KAÇAK EŞYANIN DEĞERİNİN İKİ KATINI ÖDEME ŞARTI 

Yeni kanun, Kaçakçılıkla Mücadele Kanunu’nun etkin pişmanlığı düzenleyen 5. maddesinde de iyileştirmeler getiriyor. Buna göre bu suçu işlemiş kişi suç konusu eşyanın gümrüklenmiş değerinin iki katı kadar parayı devlet hazinesine soruşturma evresi sona erinceye kadar ödediği takdirde, hakkında verilecek ceza yarı oranında indirilecek. Eğer kişi bu ödemeyi kovuşturma evresinde hüküm verilinceye kadar öderse ceza üçte bir oranında indirilecek.
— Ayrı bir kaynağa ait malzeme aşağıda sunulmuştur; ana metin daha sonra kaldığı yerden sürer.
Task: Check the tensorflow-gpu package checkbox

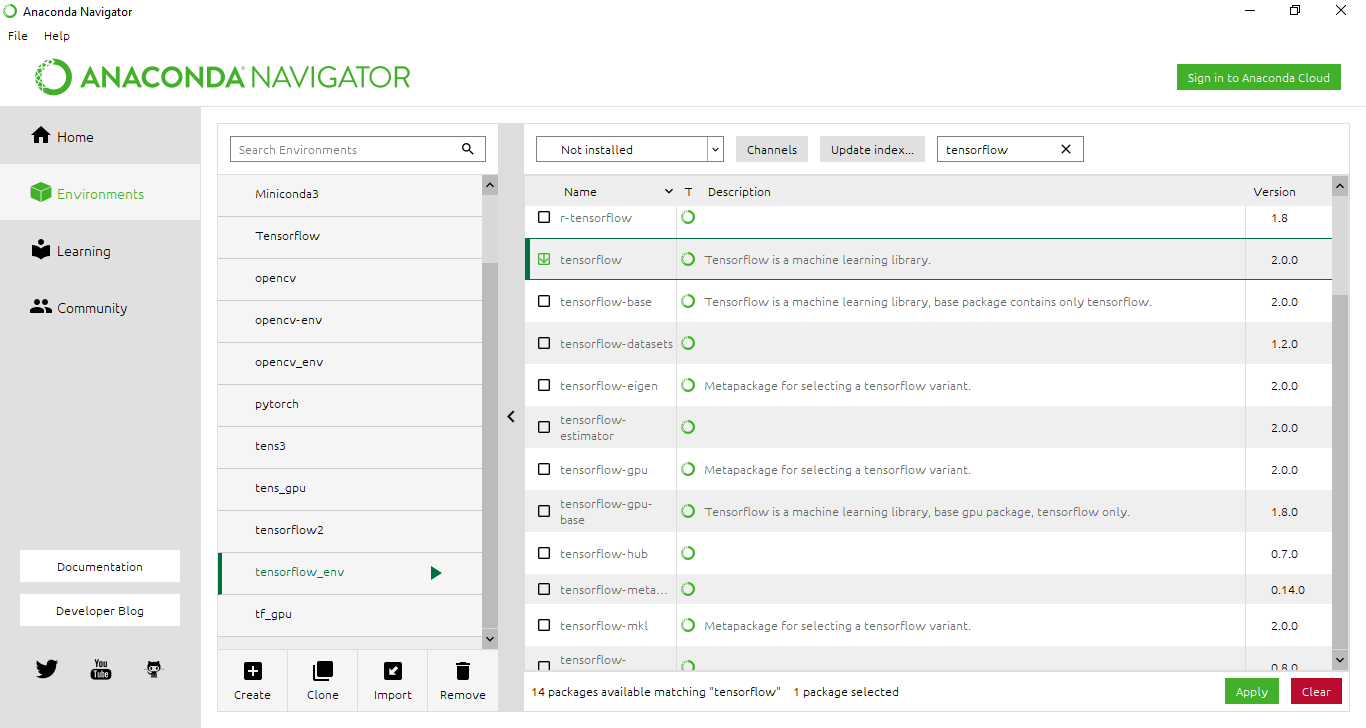Action: [544, 469]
Bu husus, soruşturma evresinde cumhuriyet savcısı tarafından şüpheliye ihtar edilecek. Soruşturma evresinde ihtar yapılmamışsa bu durumda da kovuşturma evresinde hâkim tarafından sanığa ihtar yapılacak. Bu lehe hükümlerin mükerrirler hakkında veya suçun bir örgütün faaliyeti çerçevesinde işlenmesi hâlinde uygulanmayacağını da not edelim. (KMK. m.5/3).

MEVCUT HÜKÜMLÜLER İÇİN 90 GÜN ŞARTI

Kaçakçılık suçları için getirilen bir başka önemli düzenleme Kaçakçılıkla Mücadele Kanunu’na eklenen geçici 12. maddede. Bu maddeyle haklarında hüküm verilmiş kişilerin de yukarıdaki düzenlemeden faydalandırılmasının yolu açıldı. Ancak bu maddeye göre kişilerin ceza indiriminden yararlanabilmesi için kanunun yürürlüğe girdiği tarih olan 15 Nisan’dan itibaren 90 gün içinde suç konusu eşyanın gümrüklenmiş değerinin iki katı kadar parayı Devlet Hazinesine ödemesi gerekiyor. Ayrıca yine aynı maddenin 2. Fıkrasındaki düzenlemeyle kanun yolu incelemesinde bulunan dosyalardan hakkında lehe değerlendirme yapılması gereken dosyalarla ilgi bozma kararı verilmesine hükmedildi.

1- Adalet İstatistikleri, Adalet Bakanlığı Adli Sicil ve İstatistik Genel Müdürlüğü

2- Adli İstatistikler 2018 raporu, Adli Sicil ve İstatistik Genel Müdürlüğü

3- Bu konudaki bazı Yargıtay kararları şöyledir: Yargıtay 7. Ceza Dairesi, 2015/20344 E.,2019/34349 K., 7. Ceza Dairesi 2015/6028 E.,2018/2798 K., 7. Ceza Dairesi 2016/11116 E.,2018/8904 K., Yargıtay 7. Ceza Dairesi 2018/476 E.2018/10621 K. Yargıtay 7. Ceza Dairesi 2015/7973 E., 2018/5832 K.

4- Yargıtay 7. Ceza Dairesi, 2015/16394 E.,2019/30959 K.

5- 7242 sayılı kanuna göre hazırlanmış koşullu salıverme oranları, Türkiye Barolar Birliği, Osman Atalay.